◆ **Assignment**
Each line of the material holding the word "beside" must be identified and copied.

Dataset records START

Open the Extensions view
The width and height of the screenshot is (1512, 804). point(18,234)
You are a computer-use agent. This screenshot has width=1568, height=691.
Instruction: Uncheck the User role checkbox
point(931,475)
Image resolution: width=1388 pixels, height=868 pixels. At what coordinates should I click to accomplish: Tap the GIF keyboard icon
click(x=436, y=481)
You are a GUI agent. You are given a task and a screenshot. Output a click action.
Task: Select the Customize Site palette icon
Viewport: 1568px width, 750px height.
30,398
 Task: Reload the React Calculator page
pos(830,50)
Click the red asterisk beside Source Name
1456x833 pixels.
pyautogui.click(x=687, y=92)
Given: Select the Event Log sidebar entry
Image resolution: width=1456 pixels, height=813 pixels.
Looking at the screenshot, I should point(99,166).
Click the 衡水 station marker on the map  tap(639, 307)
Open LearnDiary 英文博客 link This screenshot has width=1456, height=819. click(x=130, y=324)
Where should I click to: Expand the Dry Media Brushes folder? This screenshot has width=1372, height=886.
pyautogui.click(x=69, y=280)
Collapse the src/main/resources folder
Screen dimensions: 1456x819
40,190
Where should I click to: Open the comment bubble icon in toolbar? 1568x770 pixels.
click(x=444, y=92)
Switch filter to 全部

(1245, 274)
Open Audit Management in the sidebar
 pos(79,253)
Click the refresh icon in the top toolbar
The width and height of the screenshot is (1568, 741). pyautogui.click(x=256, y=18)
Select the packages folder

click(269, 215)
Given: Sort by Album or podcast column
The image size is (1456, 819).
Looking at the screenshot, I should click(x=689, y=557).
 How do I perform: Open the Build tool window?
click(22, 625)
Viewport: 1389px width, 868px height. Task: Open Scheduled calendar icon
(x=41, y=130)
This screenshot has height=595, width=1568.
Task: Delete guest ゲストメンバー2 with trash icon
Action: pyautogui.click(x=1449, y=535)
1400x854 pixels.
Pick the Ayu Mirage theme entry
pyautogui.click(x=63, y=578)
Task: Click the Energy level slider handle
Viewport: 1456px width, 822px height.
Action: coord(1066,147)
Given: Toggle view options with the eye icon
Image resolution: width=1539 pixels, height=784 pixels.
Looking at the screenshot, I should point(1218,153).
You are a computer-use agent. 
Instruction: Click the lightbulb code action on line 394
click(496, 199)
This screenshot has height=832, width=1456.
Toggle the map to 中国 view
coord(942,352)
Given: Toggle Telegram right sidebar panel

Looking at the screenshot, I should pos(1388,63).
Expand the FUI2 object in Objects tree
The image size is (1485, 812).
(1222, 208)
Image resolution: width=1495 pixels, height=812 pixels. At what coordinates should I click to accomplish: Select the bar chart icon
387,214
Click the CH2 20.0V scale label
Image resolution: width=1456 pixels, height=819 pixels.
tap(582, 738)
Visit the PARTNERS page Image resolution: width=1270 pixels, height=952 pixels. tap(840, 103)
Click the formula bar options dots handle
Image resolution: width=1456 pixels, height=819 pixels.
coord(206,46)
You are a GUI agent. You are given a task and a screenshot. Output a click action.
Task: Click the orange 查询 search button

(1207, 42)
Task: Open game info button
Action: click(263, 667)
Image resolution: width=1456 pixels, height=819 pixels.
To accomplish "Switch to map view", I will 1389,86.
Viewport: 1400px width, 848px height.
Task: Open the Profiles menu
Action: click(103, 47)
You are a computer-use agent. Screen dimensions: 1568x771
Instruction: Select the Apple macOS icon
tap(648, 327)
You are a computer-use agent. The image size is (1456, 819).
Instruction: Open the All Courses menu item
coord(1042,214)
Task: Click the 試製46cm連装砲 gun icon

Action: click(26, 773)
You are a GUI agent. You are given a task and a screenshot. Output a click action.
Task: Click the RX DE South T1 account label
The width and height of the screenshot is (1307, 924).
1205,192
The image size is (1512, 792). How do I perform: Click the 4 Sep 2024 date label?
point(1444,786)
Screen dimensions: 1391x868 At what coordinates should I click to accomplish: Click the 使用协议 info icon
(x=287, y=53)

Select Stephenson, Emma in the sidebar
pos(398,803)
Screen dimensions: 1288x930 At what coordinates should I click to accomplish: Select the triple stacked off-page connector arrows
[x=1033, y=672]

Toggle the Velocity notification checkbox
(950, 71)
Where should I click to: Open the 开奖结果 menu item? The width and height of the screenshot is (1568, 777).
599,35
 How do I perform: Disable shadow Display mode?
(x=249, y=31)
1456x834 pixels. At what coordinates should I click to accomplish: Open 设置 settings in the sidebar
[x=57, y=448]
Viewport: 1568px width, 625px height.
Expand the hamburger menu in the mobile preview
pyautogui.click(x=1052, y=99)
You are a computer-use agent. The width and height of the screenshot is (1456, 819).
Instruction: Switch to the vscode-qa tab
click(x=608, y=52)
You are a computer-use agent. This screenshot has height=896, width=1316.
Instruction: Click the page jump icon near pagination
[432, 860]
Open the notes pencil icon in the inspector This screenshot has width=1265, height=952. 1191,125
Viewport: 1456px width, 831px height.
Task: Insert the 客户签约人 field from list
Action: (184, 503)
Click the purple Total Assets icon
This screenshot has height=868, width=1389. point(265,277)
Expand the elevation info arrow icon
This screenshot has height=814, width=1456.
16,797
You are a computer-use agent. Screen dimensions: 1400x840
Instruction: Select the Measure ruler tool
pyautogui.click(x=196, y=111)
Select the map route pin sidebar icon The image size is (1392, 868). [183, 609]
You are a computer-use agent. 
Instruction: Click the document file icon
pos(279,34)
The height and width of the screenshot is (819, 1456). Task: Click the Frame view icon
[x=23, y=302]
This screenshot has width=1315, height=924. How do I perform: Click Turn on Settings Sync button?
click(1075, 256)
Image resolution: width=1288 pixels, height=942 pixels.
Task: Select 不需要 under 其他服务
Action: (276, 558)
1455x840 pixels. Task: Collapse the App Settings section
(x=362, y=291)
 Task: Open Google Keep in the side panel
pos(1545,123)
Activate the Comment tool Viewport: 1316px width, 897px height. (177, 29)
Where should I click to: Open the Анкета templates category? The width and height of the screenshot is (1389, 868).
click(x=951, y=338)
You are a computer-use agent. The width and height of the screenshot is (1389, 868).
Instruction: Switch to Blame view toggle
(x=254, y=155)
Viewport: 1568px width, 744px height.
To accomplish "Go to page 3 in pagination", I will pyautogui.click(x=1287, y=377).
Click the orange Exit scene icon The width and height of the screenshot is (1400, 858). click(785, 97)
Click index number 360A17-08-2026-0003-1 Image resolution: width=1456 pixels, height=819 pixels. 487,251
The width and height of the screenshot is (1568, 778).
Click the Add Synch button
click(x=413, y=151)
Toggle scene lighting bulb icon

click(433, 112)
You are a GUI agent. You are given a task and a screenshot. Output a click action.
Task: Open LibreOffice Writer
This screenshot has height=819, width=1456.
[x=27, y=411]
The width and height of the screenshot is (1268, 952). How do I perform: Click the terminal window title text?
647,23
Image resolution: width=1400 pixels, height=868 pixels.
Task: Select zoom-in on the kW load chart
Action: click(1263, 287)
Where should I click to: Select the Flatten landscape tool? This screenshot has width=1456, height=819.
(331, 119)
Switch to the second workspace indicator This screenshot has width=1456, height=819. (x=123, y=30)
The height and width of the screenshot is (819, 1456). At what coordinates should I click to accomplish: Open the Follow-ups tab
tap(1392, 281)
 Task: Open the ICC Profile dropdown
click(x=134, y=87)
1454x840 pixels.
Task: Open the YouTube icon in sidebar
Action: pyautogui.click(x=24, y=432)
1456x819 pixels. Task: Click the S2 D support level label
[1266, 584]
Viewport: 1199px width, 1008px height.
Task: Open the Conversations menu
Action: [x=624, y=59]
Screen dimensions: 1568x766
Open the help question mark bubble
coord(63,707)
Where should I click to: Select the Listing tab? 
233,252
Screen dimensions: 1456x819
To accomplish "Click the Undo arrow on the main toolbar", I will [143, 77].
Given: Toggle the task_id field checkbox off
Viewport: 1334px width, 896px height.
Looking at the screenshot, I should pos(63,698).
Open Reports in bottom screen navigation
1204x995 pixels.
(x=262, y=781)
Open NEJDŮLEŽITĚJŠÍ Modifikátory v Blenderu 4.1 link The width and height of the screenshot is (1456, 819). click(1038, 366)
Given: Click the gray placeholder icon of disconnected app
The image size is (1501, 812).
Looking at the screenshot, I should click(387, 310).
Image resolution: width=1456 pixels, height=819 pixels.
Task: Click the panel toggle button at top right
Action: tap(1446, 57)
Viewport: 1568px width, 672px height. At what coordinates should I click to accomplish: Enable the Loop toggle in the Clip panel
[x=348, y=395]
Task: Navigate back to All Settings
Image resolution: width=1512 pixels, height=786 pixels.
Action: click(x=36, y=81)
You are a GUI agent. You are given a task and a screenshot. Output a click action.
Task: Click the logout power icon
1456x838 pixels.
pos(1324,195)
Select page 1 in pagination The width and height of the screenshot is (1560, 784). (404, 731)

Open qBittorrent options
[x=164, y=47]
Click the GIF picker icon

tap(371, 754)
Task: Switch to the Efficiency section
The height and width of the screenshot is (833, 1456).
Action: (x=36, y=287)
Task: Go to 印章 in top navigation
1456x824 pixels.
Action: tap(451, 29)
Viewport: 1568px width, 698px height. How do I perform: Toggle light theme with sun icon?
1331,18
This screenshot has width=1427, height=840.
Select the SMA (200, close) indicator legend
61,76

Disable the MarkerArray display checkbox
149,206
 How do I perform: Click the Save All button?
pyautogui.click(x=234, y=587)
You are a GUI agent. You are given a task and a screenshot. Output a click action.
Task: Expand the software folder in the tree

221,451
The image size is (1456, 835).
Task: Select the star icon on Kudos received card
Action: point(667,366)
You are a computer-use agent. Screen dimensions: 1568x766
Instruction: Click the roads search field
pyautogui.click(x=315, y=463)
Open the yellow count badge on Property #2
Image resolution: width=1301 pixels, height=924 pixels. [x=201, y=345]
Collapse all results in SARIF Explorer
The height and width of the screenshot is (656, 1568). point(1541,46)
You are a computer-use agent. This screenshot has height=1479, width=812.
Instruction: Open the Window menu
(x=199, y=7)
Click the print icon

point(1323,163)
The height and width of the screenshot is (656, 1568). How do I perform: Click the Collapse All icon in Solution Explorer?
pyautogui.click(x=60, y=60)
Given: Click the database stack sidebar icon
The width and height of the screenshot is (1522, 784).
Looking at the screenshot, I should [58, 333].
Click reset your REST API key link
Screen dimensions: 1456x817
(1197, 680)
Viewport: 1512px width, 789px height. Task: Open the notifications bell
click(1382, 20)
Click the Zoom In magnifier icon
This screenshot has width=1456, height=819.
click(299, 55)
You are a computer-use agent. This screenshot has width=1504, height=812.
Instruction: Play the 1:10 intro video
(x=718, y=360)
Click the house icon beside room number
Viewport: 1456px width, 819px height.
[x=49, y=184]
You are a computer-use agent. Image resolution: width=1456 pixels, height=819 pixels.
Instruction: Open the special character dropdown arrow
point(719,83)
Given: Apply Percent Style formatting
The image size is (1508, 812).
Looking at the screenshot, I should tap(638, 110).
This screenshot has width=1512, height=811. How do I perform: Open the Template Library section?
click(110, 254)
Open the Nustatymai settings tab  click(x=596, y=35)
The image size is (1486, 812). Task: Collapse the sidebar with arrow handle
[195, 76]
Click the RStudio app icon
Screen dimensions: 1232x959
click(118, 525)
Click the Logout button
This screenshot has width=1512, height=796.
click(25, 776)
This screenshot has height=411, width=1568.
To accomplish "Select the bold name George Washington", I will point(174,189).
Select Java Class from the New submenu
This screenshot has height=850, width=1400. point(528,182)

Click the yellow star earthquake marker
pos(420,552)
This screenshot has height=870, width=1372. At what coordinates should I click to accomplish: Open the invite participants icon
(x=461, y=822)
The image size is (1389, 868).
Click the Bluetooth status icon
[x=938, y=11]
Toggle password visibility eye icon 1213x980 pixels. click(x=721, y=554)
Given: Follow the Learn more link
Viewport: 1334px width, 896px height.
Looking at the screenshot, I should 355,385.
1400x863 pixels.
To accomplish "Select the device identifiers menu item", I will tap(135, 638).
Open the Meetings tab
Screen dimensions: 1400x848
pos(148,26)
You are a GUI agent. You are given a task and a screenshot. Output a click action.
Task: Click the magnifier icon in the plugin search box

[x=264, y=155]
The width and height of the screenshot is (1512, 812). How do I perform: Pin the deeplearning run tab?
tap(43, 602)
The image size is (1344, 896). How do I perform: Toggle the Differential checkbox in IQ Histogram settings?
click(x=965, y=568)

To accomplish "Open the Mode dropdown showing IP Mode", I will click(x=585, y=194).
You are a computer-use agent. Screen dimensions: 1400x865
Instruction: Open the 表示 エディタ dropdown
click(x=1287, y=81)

Dataset records END

◆ **Solution for this problem**
Click the red asterisk beside Source Name
Click the house icon beside room number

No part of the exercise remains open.